Hillary's biggest error this weekend is diverting herself from anything but her most compelling argument: she would be the party's strongest candidate in November. She would put New Mexico and Virginia in play. She also would not be handing over the national security issue a priori to McCain.
Rudy would have been a stronger candidate than John. He would have had John's independence from an unpopular incumbent, he also would have put Pennsylvania in contention and even made a game of New Jersey. He also knows how to play political hardball.
As it is, the deciders will probably be Michigan and Ohio. It's a fair bet that the DNC will have it's largest cordon of lawyers based in Cleveland in early November. They are always fighting the last war, and John Kerry is still convinced that the Cayahoga Republicans and the demons in the Diebold voting machines kept him from the White House.
Barrack will certainly lose a few points because he is Black, as Hillary would because she is a woman, and McCain will because he is old.
Those points will not cost him the election. He will lose precious votes because he is still a relative unknown to many people (including many with his bumper stickers already on their cars), and there is too much of an undercurrent out there that he is some sort of stealth Muslim. His ancestry does nothing to help this. His wild and raucous friends don't help either.
Then there is the patriotism thing. If he didn't want to wear a flag lapel pin, he should have stuck to something casual- "It's on my other suit". But he had to pull out the Ivy League, urban, counterculture elitist argument of how he was looking to create an "alternative" patriotism. In the vast hinterland they call flyover country in the DNC, the rubes expect you to wear your patriotism on your sleeve.

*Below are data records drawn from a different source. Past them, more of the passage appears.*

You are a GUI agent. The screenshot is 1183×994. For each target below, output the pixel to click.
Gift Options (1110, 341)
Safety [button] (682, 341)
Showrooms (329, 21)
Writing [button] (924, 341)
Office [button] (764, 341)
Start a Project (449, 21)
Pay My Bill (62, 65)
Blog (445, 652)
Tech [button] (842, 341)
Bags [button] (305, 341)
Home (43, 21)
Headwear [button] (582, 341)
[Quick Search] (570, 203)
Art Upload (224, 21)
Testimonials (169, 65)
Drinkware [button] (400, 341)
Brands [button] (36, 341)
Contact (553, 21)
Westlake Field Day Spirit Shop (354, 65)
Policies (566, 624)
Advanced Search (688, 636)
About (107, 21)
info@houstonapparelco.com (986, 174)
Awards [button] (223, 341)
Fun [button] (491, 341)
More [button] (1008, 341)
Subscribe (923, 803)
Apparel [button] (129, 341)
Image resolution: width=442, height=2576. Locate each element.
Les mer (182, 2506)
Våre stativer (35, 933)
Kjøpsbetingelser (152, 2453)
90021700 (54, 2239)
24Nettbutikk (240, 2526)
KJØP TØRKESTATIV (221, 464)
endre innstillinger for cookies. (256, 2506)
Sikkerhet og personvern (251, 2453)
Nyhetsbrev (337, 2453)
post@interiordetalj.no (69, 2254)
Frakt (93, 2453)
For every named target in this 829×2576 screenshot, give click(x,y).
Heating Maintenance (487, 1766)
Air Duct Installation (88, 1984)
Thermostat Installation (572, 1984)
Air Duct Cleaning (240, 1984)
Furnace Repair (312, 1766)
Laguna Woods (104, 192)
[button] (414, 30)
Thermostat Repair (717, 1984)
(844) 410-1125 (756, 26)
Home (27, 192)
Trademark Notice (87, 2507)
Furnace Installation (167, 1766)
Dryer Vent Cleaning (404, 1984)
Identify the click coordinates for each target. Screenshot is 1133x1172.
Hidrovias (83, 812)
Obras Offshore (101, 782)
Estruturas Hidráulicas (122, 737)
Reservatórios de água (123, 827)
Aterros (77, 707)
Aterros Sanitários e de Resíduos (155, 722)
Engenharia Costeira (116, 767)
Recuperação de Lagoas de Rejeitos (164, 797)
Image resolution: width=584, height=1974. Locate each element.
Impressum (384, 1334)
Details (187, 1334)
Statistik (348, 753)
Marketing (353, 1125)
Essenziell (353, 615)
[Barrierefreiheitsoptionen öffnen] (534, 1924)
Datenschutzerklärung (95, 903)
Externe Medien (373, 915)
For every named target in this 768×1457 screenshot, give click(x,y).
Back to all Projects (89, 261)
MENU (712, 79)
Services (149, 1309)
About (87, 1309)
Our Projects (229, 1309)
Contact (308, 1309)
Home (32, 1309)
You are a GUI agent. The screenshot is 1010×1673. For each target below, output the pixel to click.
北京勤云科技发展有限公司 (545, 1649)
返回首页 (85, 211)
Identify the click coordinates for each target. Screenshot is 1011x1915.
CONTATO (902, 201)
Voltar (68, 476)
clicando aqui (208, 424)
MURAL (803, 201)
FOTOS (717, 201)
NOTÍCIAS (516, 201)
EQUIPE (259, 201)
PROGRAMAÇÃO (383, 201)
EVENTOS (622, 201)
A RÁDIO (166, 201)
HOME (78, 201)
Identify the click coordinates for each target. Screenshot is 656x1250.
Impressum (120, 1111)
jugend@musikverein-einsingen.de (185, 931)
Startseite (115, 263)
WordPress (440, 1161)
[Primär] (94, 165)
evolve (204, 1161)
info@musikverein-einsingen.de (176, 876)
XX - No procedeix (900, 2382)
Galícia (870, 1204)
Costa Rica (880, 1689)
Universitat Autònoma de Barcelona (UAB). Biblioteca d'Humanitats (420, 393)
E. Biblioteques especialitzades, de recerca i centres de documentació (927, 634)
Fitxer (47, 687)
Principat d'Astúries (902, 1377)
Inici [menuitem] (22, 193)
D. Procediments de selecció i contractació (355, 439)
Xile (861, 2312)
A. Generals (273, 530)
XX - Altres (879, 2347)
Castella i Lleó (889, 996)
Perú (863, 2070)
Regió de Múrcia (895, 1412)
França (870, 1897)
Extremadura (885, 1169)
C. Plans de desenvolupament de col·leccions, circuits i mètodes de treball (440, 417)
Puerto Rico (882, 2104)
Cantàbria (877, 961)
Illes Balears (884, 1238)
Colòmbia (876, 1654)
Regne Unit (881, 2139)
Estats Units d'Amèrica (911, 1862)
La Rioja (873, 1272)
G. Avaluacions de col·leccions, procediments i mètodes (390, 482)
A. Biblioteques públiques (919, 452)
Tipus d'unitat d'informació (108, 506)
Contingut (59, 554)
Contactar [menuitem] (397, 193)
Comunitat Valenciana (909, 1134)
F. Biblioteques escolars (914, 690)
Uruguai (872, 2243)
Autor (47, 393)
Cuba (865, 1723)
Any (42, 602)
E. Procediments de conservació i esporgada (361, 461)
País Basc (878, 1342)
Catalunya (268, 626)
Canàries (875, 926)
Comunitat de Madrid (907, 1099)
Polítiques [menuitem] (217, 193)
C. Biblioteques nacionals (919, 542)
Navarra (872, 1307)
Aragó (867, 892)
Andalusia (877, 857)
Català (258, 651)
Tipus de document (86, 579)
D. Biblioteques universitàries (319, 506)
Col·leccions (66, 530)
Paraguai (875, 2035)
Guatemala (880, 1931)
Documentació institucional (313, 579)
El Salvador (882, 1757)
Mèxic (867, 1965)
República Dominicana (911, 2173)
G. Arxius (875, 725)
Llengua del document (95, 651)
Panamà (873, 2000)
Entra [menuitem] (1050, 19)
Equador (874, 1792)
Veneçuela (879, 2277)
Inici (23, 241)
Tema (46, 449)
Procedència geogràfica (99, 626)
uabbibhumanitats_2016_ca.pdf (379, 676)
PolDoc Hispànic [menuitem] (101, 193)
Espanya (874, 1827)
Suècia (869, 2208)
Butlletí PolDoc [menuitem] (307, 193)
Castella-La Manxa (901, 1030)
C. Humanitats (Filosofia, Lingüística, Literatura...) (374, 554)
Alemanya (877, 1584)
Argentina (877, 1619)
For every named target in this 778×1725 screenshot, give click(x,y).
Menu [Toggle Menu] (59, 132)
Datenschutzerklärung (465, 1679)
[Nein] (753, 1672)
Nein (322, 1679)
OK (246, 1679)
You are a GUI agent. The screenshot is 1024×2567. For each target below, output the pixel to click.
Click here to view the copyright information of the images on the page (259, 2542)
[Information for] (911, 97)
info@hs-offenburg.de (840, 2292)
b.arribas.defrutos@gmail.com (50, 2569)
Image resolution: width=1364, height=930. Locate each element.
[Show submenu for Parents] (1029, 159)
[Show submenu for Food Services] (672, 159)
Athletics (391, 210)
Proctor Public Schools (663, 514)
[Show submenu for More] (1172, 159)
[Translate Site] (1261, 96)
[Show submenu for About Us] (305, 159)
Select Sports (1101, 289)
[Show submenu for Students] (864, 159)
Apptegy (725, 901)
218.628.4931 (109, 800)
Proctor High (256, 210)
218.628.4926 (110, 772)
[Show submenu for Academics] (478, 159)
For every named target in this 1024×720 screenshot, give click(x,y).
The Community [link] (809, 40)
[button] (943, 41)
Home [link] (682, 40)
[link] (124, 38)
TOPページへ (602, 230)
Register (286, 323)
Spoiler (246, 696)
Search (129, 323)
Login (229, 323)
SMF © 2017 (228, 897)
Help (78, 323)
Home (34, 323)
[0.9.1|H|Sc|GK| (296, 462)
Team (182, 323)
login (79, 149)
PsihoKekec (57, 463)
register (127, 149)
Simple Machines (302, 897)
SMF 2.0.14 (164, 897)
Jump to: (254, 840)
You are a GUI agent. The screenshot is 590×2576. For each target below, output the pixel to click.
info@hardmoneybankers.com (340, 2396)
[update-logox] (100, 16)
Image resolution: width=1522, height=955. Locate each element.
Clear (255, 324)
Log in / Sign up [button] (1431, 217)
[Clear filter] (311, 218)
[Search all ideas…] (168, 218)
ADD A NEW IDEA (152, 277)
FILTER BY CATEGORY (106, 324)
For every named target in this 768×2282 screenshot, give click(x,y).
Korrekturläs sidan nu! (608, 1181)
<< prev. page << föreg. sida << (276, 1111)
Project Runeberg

It is this issue that might cost him states like Hampshire, Colorado and Iowa and bring John near the 300 electoral votes I think he will end up with. The Democrats will spend the summer trying to sell Bush and McCain as Siamese twins. Who is going to sell Obama as Jimmy Carter revisited? Somebody tell McCain that he is going to be demonized anyway, he may as well get some cuevos and start hammering Barrack. This election has no high ground. Karl Rove would know this.
So there it is. The Dems look weak because they are still beating each other up in June and their party (being run into the ground by Howard Dean) is not raising money like their nominee is. The Republicans look weak because they are supporting a war we are all tired of, the nominee is still not getting cash from the conservative base (that will change) and the incumbent party has the price of gasoline around it's neck like a yoke.
It's still culture vs. counterculture, just like 2004. If McCain gets his electioneering act together, he wins. If he tries to be above it all, he may hand it to someone who, by 20th century standards, should have come no closer to election nationally than Adlai Stevenson.